Explore the Portworx IDP use case or join a Hands-on lab to see how Portworx delivers a data management platform for Kubernetes. 

Related resources:

Frequently Asked Questions

What is the difference between an IDP and an Internal Developer Portal?

An Internal Developer Portal (like Backstage) is the UI surface that gives developers a catalog of services, templates, and documentation. An Internal Developer Platform is the operational substrate (the automation, APIs, and controllers) that fulfills the requests developers make through the portal. Both are part of a mature platform engineering stack, but they serve different roles.

Why do stateful workloads break IDP golden paths?

Standard CSI drivers provide basic volume provisioning but don’t cover the full operational lifecycle required for production stateful workloads: automated capacity expansion, application-consistent snapshots, cross-node replication, and multi-cluster disaster recovery. Platform teams end up with manual processes for Day 2 operations that break the self-service model that IDPs are designed to provide.

What Kubernetes storage classes should I define for an IDP?

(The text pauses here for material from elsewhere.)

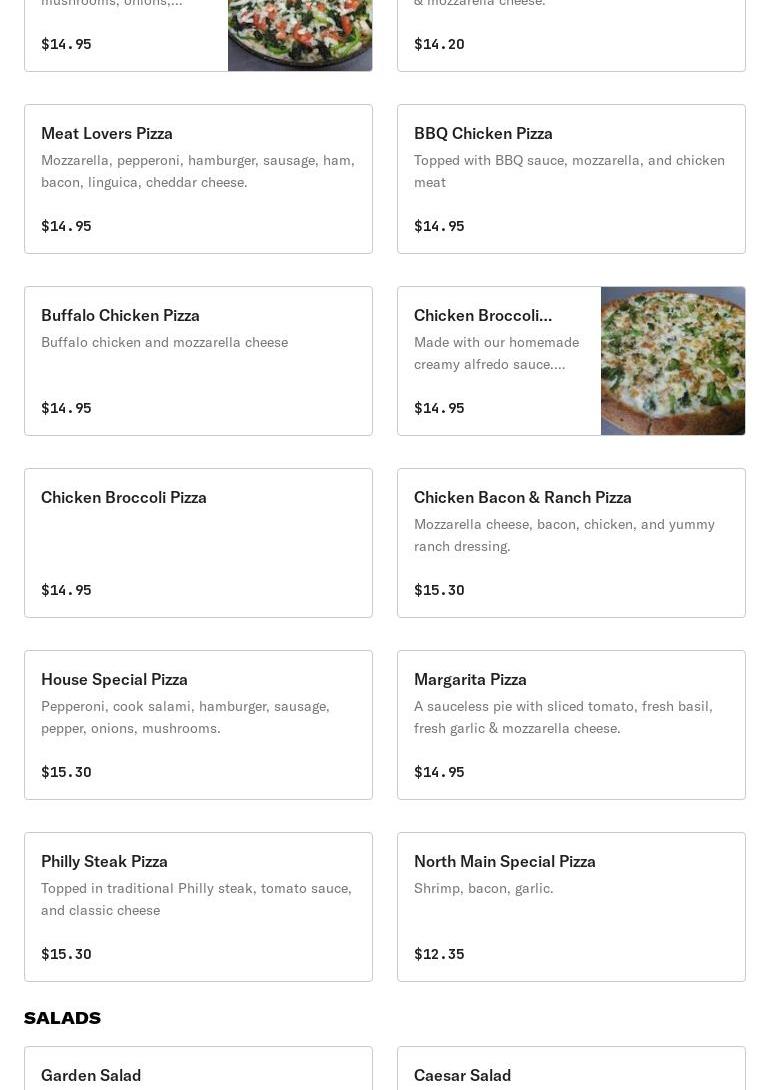The width and height of the screenshot is (770, 1090).
Task: Click the Meat Lovers Pizza ingredients description
Action: click(x=198, y=171)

Define storage classes that reflect developer intent, not infrastructure implementation. Good examples: a high-availability class for production databases (with replication and automated backups), a fast class for caching workloads (optimized for IOPS), a bulk class for analytics data (optimized for throughput and capacity cost). Keep cloud-provider specifics hidden behind these abstractions so the same template works across environments.

How do you handle backup and disaster recovery in a Kubernetes IDP?

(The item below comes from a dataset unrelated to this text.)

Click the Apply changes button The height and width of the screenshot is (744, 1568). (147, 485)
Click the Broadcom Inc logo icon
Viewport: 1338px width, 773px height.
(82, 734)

Backup should be built into every golden path for stateful workloads, not an opt-in configuration. Application-aware snapshots, coordinated at the application level, not just the filesystem level, provide consistency guarantees that bare volume snapshots cannot. Disaster recovery should be testable through automation, with defined RTO and RPO objectives encoded into storage class policies.

What is ReadWriteMany (RWX) and when does it matter for IDPs?

ReadWriteMany (RWX) is a Kubernetes access mode that allows a single persistent volume to be mounted by multiple pods simultaneously in read-write mode. It’s required for shared data workloads (e.g. content management systems, shared ML datasets, multi-instance applications that share file state). Many standard cloud block storage CSI drivers do not support RWX natively; RWX support depends on the driver, backend, and whether the storage layer provides distributed file-system semantics. Platform teams need a storage solution that provides distributed filesystem semantics to enable this access mode.

How does platform engineering differ from traditional DevOps?

DevOps focused on breaking down silos between development and operations teams, typically through shared tooling and culture. Platform engineering applies product thinking to internal tooling: a dedicated team builds and operates infrastructure capabilities as a product, with internal developers as customers. The goal is to create golden paths that let developers ship independently, rather than requiring cross-team coordination for every infrastructure need. The model is now mainstream: Gartner expects 80% of large software engineering organizations to have platform teams by 2026, up from 45% in 2022.